• [What this exercise asks]
1. According to the opinion piece on the federal Liberals in Alberta, in which two places have the Liberals mostly won their seats in the province in the past?
2. Using the opinion piece on the federal Liberals in Alberta, explain why many pundits and pollsters believe the Liberals have their best chance in decades to make an Alberta breakthrough.
3. Carry the opinion piece on the federal Liberals in Alberta forward from its final sentence.

─── Source document

Skip to content

Federal Liberals have long way to go in Alberta

There may have been an “Orange Landslide” in Edmonton and Calgary, but nowhere else in Alberta.

According to the National Post and some other coast-to-coast media outlets last week, the federal Liberals under Justin Trudeau “are set to win their first seats in Alberta in a long time.”

The federal Liberals have been known in the past to win a few seats in Alberta from time to time, mostly in Edmonton, Lethbridge and mostly owing to the universities located there. Those pesky university professors are known for their left-wing views, and haven’t always seen eye to eye with Alberta’s traditional Tory Blue.

But now pollsters and pundits are predicting this is the time Trudeau, son of perhaps the most hated politician in western Canadian history, Pierre Elliot, could break through on election day and win seats in the Wild Rose province.

These are the same pollsters and pundits who, as late as 8 p.m. on the last election night four years ago, predicted Conservative Prime Minister Stephen Harper could, at best, win a minority government or be turfed by Canadian voters entirely. Harper went on to win a convincing majority, illustrating how out of touch with everyday Canadians pundits, pollsters and eastern media in general were.

But most of the “Red Landslide” predictions in the upcoming election are coming from the same people who refer to the so-called the “Orange Landslide” last spring in Alberta. Many pundits and pollsters feel, because the NDP won a  “landslide majority” in Alberta during the last election, the Liberals have their best chance in decades to make an Alberta breakthrough. However, there was no “NDP landslide” in the last provincial election in Alberta. Not as far as geography is concerned.

──────
─── Supplied records

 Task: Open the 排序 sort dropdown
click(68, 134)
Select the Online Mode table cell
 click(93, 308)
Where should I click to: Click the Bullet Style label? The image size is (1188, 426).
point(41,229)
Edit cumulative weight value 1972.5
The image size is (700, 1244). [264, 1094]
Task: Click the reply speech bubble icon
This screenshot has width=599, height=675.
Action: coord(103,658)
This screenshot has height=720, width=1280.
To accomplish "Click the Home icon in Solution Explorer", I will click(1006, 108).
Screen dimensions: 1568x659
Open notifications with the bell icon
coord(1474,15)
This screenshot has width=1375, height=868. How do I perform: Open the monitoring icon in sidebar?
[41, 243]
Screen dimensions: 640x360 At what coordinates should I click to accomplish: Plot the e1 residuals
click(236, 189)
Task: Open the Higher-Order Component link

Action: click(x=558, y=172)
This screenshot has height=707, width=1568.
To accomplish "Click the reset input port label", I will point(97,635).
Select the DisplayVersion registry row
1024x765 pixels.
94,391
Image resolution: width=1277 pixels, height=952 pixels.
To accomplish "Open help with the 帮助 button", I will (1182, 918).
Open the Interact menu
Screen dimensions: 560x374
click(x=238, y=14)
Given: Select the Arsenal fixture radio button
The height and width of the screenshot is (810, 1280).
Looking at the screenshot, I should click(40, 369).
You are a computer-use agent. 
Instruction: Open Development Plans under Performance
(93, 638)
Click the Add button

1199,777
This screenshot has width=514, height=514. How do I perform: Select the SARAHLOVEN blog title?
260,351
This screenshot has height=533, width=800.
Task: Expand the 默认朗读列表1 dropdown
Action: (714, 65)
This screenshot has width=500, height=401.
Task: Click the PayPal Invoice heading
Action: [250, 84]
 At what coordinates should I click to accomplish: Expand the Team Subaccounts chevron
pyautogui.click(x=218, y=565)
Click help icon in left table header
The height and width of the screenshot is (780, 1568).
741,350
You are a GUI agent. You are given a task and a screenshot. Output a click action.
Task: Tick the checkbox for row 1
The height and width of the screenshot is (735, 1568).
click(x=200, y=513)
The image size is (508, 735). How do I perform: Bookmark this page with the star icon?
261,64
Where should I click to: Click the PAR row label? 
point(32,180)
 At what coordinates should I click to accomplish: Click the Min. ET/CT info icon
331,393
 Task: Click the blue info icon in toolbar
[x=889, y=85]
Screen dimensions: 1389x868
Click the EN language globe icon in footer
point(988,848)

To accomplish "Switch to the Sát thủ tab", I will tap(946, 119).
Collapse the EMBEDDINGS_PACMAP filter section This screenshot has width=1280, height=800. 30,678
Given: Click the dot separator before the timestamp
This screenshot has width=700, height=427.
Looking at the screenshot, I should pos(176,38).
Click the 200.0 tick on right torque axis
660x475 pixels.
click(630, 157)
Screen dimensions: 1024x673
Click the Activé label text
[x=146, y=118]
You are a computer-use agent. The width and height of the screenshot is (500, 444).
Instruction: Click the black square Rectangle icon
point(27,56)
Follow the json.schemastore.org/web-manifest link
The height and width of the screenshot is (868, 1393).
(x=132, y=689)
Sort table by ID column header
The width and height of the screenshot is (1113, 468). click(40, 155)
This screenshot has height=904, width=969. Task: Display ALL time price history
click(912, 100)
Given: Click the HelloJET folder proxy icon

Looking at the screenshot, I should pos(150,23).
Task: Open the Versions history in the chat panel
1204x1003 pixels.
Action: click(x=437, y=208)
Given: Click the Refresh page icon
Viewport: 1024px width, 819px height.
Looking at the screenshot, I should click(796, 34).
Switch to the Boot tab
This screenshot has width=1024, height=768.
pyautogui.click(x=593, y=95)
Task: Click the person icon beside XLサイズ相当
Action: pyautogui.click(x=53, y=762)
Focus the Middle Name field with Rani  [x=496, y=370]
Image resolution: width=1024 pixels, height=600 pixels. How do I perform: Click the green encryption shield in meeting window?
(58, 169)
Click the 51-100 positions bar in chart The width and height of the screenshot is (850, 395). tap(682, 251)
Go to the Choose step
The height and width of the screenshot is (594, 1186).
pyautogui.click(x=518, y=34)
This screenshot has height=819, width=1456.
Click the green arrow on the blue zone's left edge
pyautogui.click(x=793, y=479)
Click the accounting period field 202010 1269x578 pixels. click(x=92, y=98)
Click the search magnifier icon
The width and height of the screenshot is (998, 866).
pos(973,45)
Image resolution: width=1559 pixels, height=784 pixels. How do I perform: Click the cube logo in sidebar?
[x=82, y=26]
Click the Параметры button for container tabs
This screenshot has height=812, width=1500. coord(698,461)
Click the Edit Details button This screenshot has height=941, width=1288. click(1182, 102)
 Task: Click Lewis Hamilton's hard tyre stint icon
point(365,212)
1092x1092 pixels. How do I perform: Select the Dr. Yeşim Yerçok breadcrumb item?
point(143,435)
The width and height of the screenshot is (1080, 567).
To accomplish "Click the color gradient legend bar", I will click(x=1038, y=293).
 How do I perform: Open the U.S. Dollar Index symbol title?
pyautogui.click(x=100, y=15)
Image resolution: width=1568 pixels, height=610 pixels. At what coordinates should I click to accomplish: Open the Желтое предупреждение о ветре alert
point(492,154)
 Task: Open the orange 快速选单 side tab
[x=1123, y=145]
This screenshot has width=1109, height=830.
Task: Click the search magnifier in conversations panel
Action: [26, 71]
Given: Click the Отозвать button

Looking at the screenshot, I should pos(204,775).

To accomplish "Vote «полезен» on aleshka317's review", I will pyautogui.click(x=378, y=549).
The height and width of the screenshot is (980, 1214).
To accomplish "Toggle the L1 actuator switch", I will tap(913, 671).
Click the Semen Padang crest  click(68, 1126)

──────

• [In response]
1. Mostly in Edmonton and Lethbridge.

2. They believe it because the NDP won a "landslide majority" in Alberta during the last provincial election. In their view, that result opens the door for the Liberals as well.

3.
The left-leaning NDP won, in total, 54 constituencies while the right-leaning Wild Rose and PC’s won a combined 31. Granted, it was decisive. But it was far from a  blowout, especially when you look at the electoral map to see where the NDP support came from and where the Wildrose and PC support came from.

NDP voters were overwhelmingly represented in Calgary, Edmonton and smaller cities like Lethbridge, while Wildrose and PC support stayed strong in rural areas. Check out the constituency map for the 2015 election at Elections Alberta; with very few exceptions, an orange urban constituency is bordered by a green Wildrose one. There may have been an “Orange landslide” in Edmonton and Calgary, but nowhere else in Alberta.

Where did the support come from? There are a few reasons. Alberta has seen a massive influx of new residents over the past, say, 20 years, and not through a baby boom. People have been coming to Alberta in large numbers looking for work, and they’ve been coming from eastern Canada, traditionally a left-leaning part of the country, and foreign countries where people have no obligation of any kind to the PC party, for example. Easterners who move here have no problem voting socialist, while foreigners who move here have no problem voting for whomever makes the best sales pitch.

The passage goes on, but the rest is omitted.